Glutamate versus Glutamine Exchange Swaps Substrate Selectivity in tRNA-Guanine Transglycosylase: Insight into the Regulation of Substrate Selectivity by Kinetic and Crystallographic Studies

Bacterial tRNA-guanine transglycosylase (Tgt) catalyses the exchange of guanine in the wobble position of particular tRNAs by the modified base preQ1. In vitro, however, the enzyme is also able to insert the immediate biosynthetic precursor, preQ0, into those tRNAs. This substrate promiscuity is based on a peptide switch in the active site, gated by the general acid/base Glu235. The switch alters the properties of the binding pocket to allow either the accommodation of guanine or preQ1. The peptide conformer recognising guanine, however, is also able to bind preQ0. To investigate selectivity regulation, kinetic data for Zymomonas mobilis Tgt were recorded. They show that selectivity in favour of the actual substrate preQ1 over preQ0 is not achieved by a difference in affinity but via a higher turnover rate. Moreover, a Tgt(Glu235Gln) variant was constructed. The mutation was intended to stabilise the peptide switch in the conformation favouring guanine and preQ0 binding. Kinetic characterisation of the mutated enzyme revealed that the Glu235Gln exchange has, with respect to all substrate bases, no significant influence on kcat.
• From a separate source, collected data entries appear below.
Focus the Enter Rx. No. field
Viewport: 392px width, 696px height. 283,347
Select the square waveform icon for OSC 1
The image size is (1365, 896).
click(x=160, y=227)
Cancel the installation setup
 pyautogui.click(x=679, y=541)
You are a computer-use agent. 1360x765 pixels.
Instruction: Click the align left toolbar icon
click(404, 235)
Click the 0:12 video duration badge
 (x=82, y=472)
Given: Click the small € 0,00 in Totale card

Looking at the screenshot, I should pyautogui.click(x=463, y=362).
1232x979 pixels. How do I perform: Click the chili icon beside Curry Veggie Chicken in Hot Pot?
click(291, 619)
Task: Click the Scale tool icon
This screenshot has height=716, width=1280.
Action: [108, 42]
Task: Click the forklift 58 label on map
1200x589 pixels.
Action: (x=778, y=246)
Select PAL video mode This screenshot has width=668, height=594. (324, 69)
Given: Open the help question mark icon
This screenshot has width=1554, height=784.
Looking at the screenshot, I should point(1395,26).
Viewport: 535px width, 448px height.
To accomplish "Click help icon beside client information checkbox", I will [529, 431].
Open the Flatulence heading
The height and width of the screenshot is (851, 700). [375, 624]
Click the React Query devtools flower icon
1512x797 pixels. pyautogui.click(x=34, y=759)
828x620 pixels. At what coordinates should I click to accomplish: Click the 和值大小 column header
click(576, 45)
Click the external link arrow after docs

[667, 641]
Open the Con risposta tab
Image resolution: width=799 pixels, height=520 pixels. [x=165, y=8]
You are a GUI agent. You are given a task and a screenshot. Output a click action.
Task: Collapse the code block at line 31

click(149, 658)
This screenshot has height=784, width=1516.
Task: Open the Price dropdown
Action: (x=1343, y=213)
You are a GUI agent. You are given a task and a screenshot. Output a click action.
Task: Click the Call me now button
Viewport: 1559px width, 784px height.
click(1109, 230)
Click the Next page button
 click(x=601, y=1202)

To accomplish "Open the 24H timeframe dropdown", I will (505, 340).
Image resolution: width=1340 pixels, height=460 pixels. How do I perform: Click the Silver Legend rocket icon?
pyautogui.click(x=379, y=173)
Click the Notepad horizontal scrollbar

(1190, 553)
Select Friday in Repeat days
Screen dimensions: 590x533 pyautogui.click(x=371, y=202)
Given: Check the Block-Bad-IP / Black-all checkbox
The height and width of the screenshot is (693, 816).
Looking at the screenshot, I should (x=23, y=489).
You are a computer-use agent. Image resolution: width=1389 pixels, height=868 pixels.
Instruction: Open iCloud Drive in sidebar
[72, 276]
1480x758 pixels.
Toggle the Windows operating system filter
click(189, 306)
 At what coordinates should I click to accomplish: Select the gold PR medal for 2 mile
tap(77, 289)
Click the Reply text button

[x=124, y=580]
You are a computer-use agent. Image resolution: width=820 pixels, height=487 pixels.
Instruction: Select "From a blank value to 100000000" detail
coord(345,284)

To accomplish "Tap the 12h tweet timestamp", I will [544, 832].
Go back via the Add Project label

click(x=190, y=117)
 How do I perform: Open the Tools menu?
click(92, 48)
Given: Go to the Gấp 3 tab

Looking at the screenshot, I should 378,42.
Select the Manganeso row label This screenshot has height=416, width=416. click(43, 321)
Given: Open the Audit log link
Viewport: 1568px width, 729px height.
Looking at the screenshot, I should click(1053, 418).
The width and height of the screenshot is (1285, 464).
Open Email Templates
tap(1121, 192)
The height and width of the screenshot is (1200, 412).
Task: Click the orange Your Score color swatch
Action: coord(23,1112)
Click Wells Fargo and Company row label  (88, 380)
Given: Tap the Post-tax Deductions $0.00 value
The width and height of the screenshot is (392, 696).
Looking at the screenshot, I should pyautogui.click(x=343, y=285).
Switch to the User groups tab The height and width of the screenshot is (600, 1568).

In contrast, KM(preQ1) is drastically increased, while KM(preQ0) seems to be decreased. Hence, regarding kcat/KM as an indicator for catalytic efficiency, selectivity of Tgt in favour of preQ1 is abolished or even inverted in favour of preQ0 for Tgt(Glu235Gln). Crystal structures of the mutated enzyme confirm that the mutation strongly favours the binding pocket conformation required for the accommodation of guanine and preQ0. The way this is achieved, however, significantly differs from that predicted based on crystal structures of wild-type Tgt.